With written-language descriptions, it's easier to be rigorous enough for all programmers.
In my experience (startup product development), product requirements and constraints are constantly shifting in order to support new use cases. In my practice, that has translated into only formalizing specifications after the fundamental needs of a system are set in stone, which is usually after release. When I’ve worked on contract-based projects, it’s been much easier to formalize beforehand, but I suspect most developers on HN are involved in active product development.
Thats true, but at least before implementation, the behaviour to be implemented should be known to some extent. UML Statecharts remain a good method to document behaviour.
The reality is that humans have a rough sweet spot for the amount of complexity they can reasonably consume, and a high-level, somewhat vague diagram that has been cherry picked by someone who intimately knows a system is a great introduction.

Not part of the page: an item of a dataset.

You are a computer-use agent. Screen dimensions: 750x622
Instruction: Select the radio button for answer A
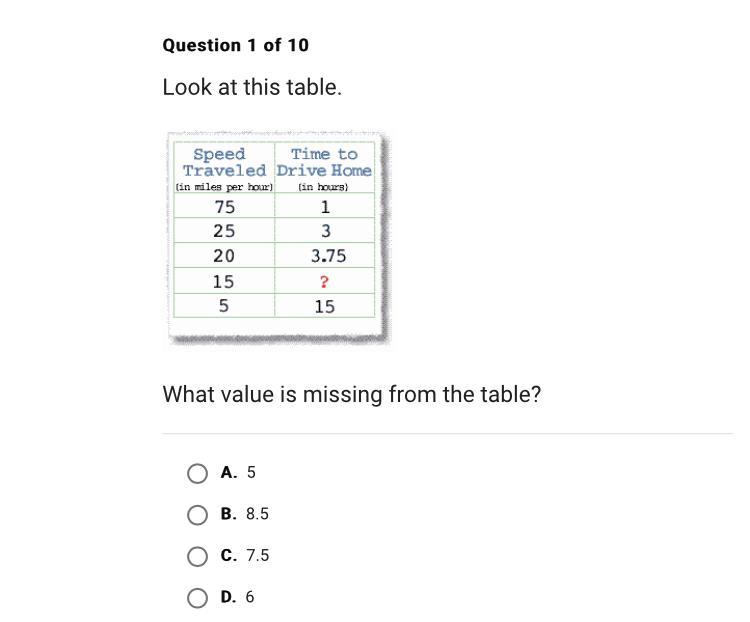pos(198,473)
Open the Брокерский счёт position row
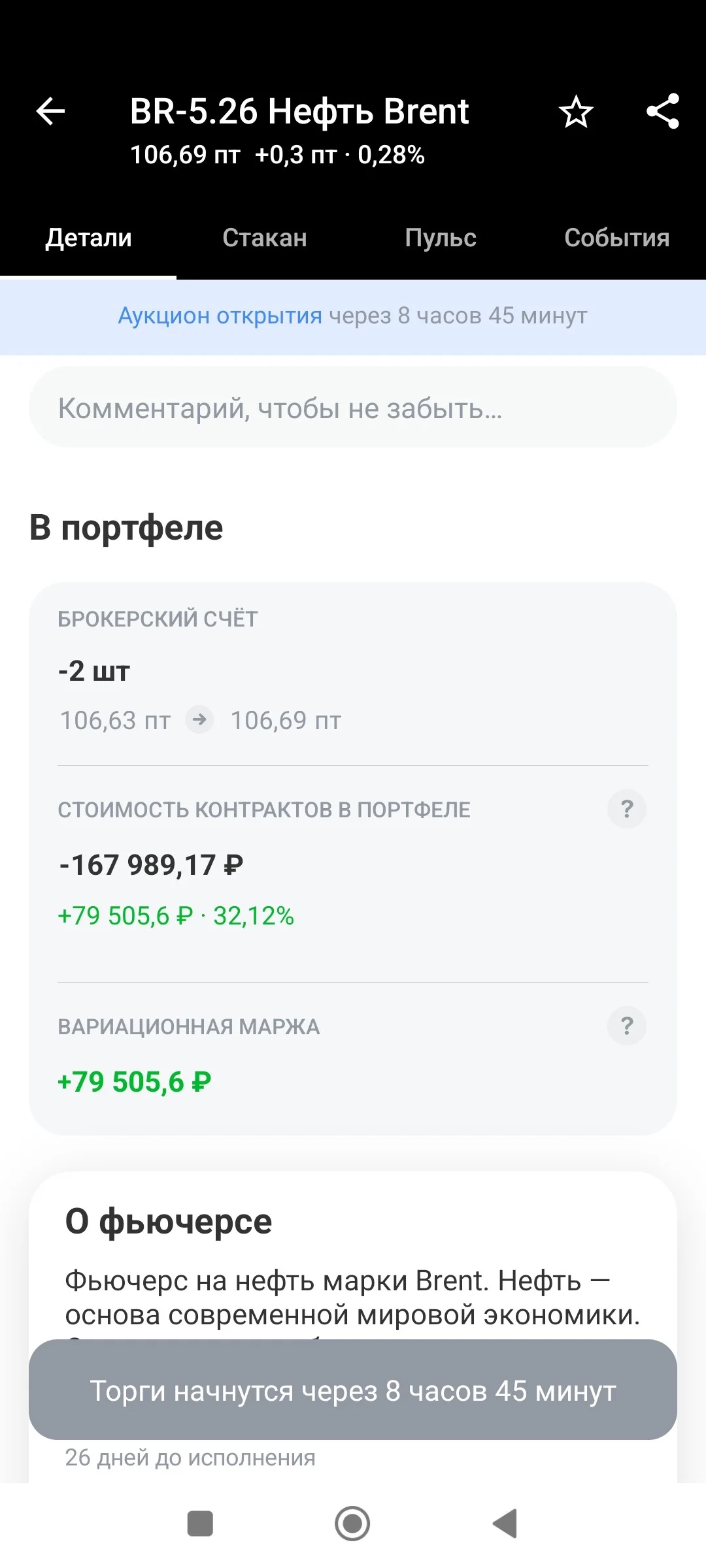706x1568 pixels. 353,673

This is not to say that blueprint-style UML has no value, it's just comparatively rarer, since it requires much more time investment. However, the two do not address the same needs.
I've been trying to build diagrams to familiarize myself with new systems, but I wish there was a UML-lite that worked well for generalized diagrams in Python.

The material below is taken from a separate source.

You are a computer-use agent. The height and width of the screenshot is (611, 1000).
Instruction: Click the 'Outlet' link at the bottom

Instead, I spend 70% of the time just trying to figure out a good diagram approach.
Yup, I’ve always referred to UML as ‘a formal standard for back-of-the-envelope sketches’. It demands too much precision and rigor to be used during the early parts of a project when you want to just get people on the same page about roughly how things should be structured without baking in assumptions too early. Then in the later part of a project when you’re talking about modifying an existing system, reexpressing the existing semantics accurately in UML first demands unnecessary pedantry.
When you draw a diagram to communicate something about a system, being able to choose which things are important to you right now and which things aren’t is a feature of informal diagramming, not a bug.

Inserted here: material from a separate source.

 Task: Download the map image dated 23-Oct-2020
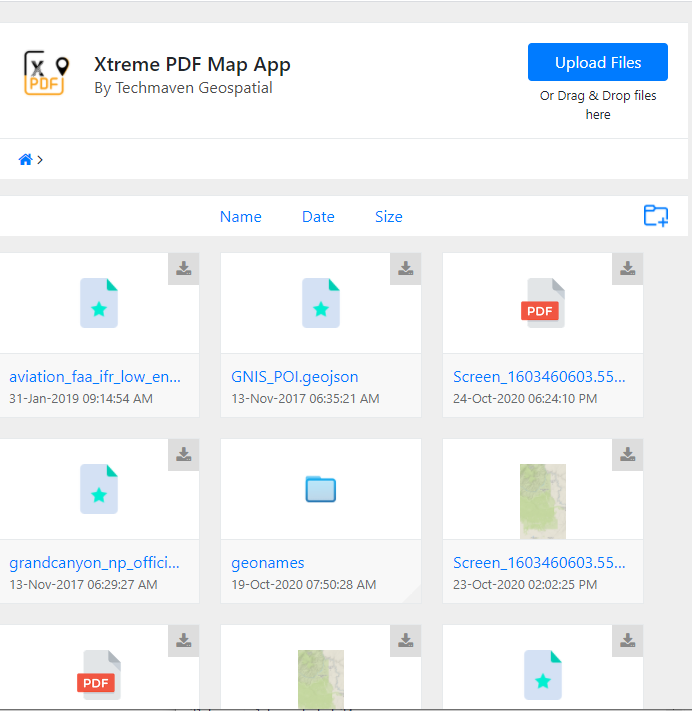pyautogui.click(x=628, y=454)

I learned UML years ago but found PowerPoint superior for explaining what needed to be done. So much easy to sketch using PPT than even Visio which makes me pull my hair out.
> Explanation should do things that the other parts of the documentation do not. It’s not the place of an explanation to instruct the user in how to do something. Nor should it provide technical description. These functions of documentation are already taken care of in other sections.
Where UML goes wrong is that it tries to be a very detailed technical description. Usually, you just want a reference guide for that sort of thing. And reference docs are rarely maintained manually, at least not with any accuracy. I've yet to find a good system that can generate diagrams for technical reference that's usable.
It's hard to say what fits and what does not in a diagram, because it depends on the point you're trying to make. But I usually find that "explanations" are really tricky to get right. UML's a handy place to start thinking, but you're almost always going to cut out a lot of detail to make an explanation easy to understand.
Same here. I still think UML is a great tool, but few have the need to follow the standard to the letter. Often I don’t fully understand a problem before poking at it for a while.
As I write this I can’t help wonder if perhaps it would be useful to return to UML after doing some exploration and before starting the real implemention. Still everyone on a project would need a refresh on UML, most of us forgot most of the details.